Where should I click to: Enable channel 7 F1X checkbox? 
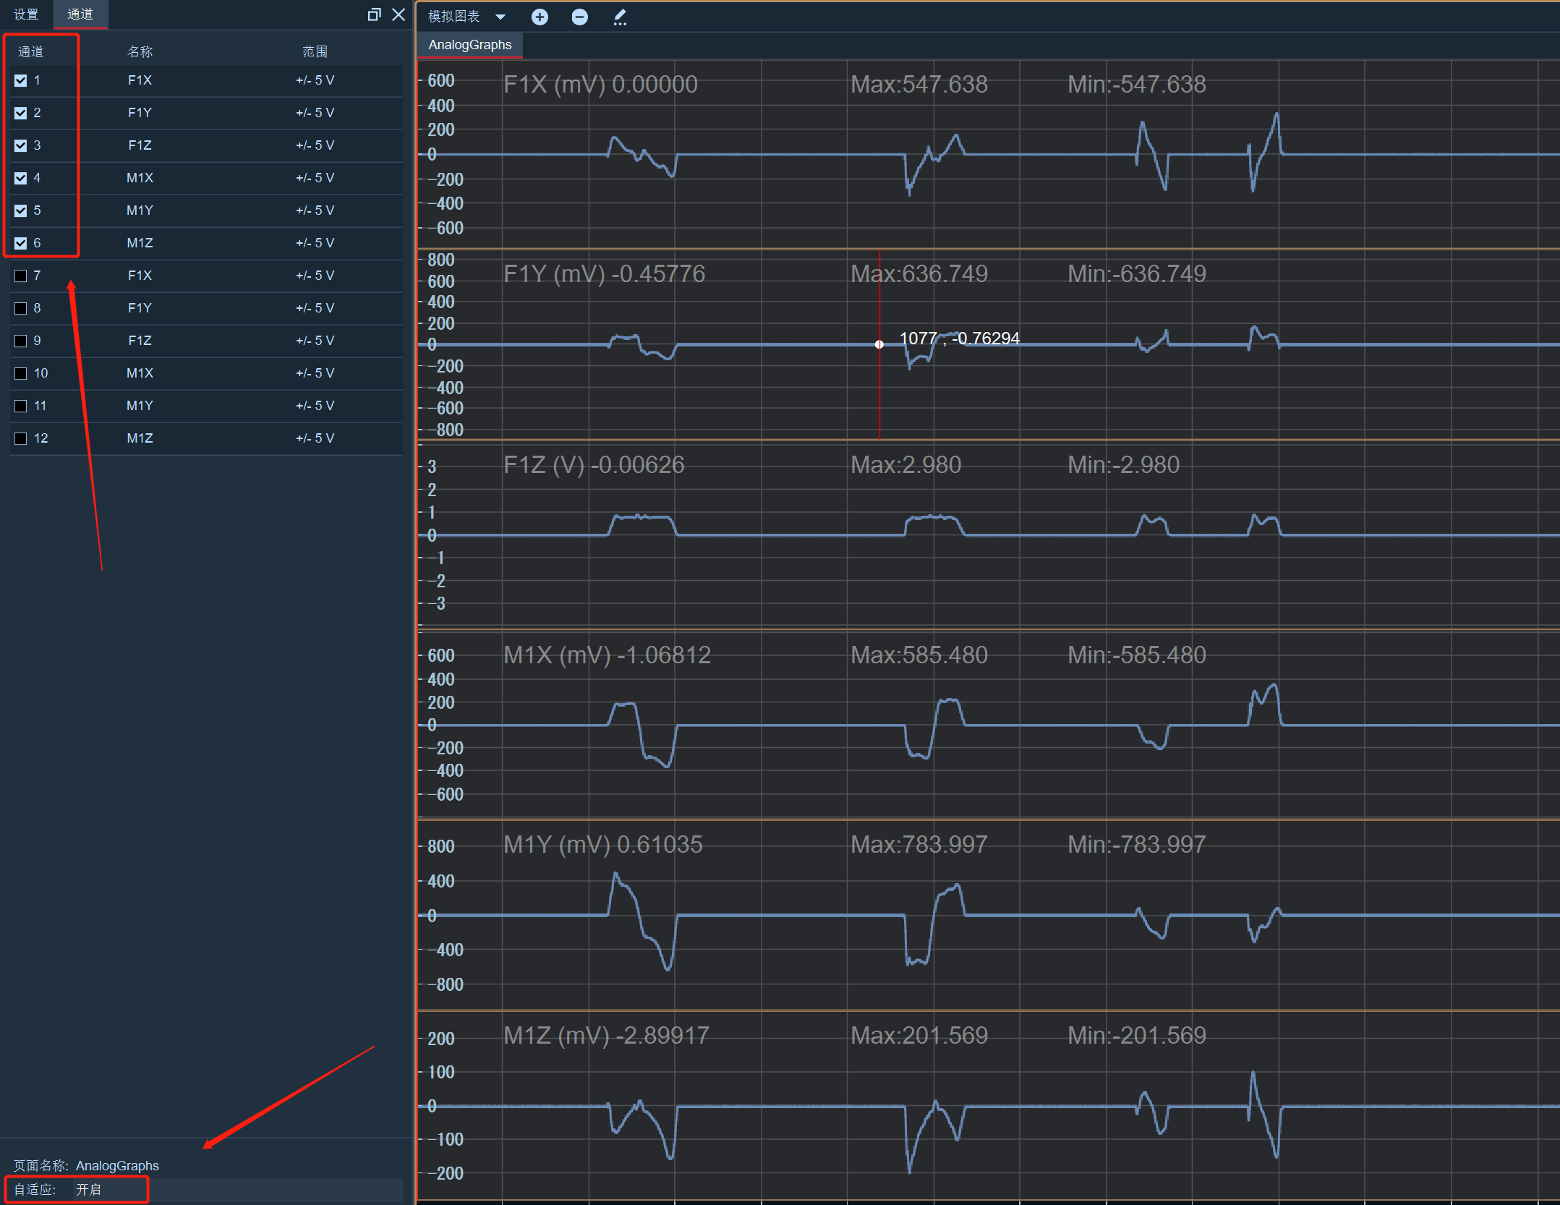[21, 276]
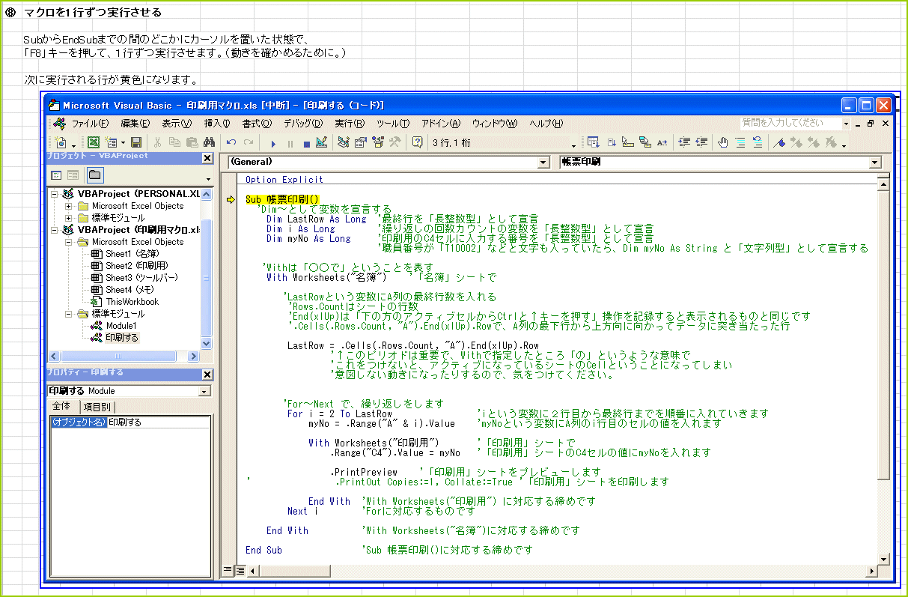908x597 pixels.
Task: Toggle Design Mode in the toolbar
Action: [322, 143]
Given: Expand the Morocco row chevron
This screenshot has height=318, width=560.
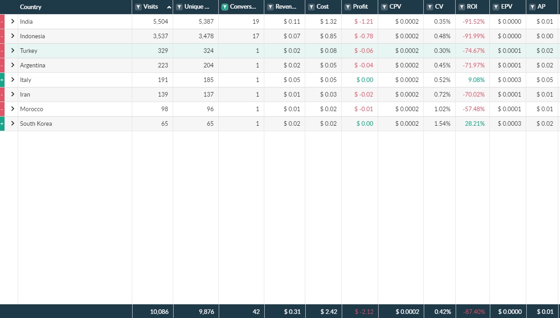Looking at the screenshot, I should 13,109.
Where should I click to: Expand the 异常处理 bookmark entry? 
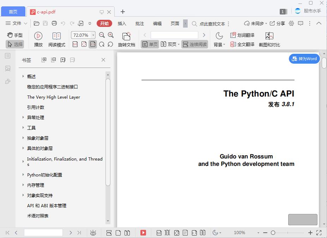pos(23,117)
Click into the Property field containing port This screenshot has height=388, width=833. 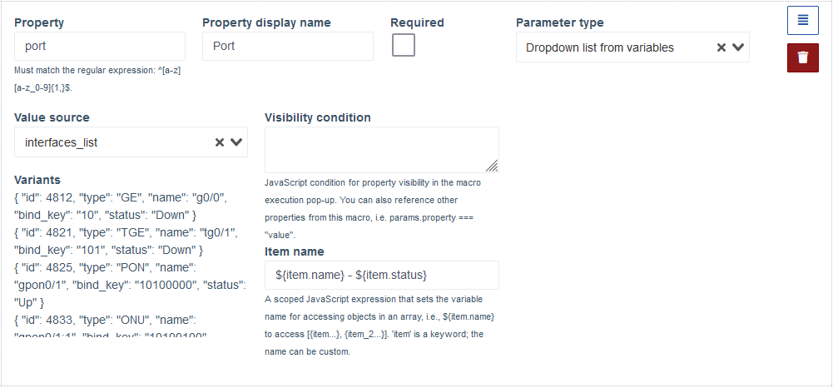pyautogui.click(x=100, y=47)
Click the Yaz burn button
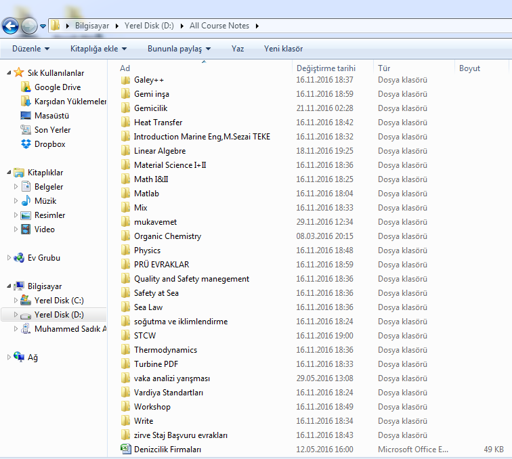 pyautogui.click(x=238, y=49)
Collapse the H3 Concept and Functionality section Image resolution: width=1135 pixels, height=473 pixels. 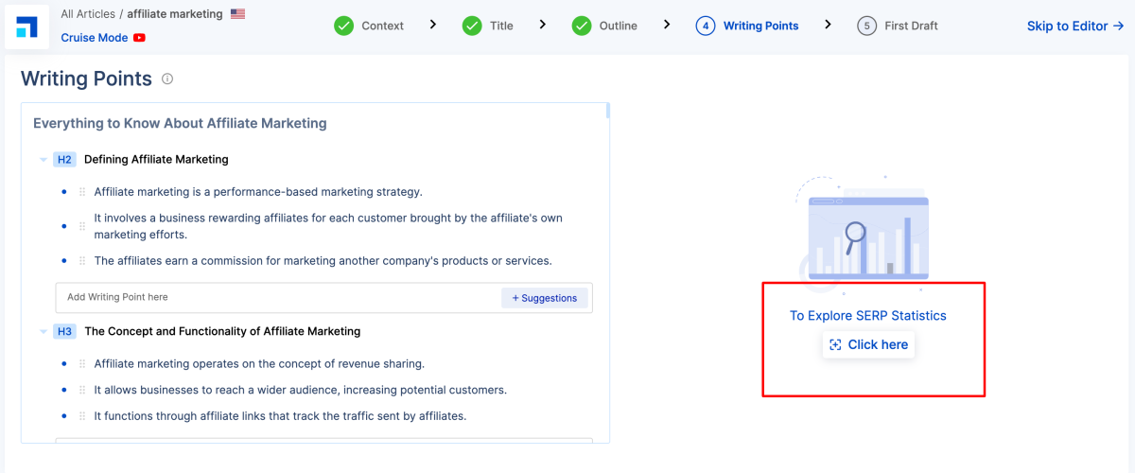tap(44, 332)
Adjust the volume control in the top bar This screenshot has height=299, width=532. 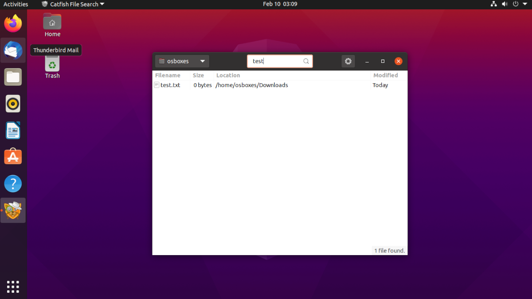(505, 4)
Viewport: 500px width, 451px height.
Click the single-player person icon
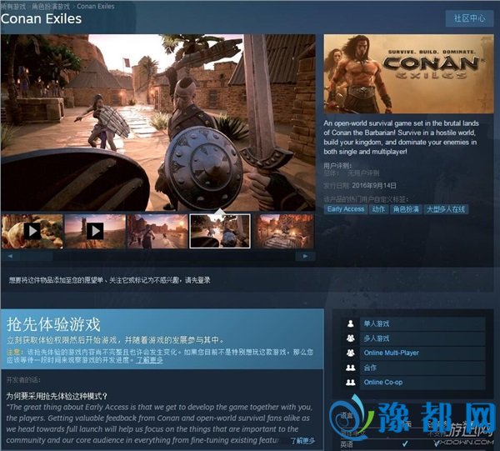pos(348,323)
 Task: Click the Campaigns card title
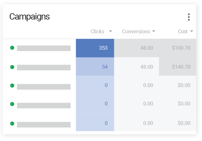29,17
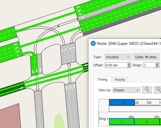Select phase 1 bar in Ring 1

pos(121,122)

++++++++++

YOUR TASK: Exactly the lines from the one holding "Viewport: 500px width, 451px height." through the last line of the entries, both included, are to be duplicated; leave the pictures out.

EXERCISE RESPONSE:
Viewport: 500px width, 451px height.
Click the single-player person icon
pos(348,323)
 Task: Click the Campaigns card title
29,17
Select phase 1 bar in Ring 1

pos(121,122)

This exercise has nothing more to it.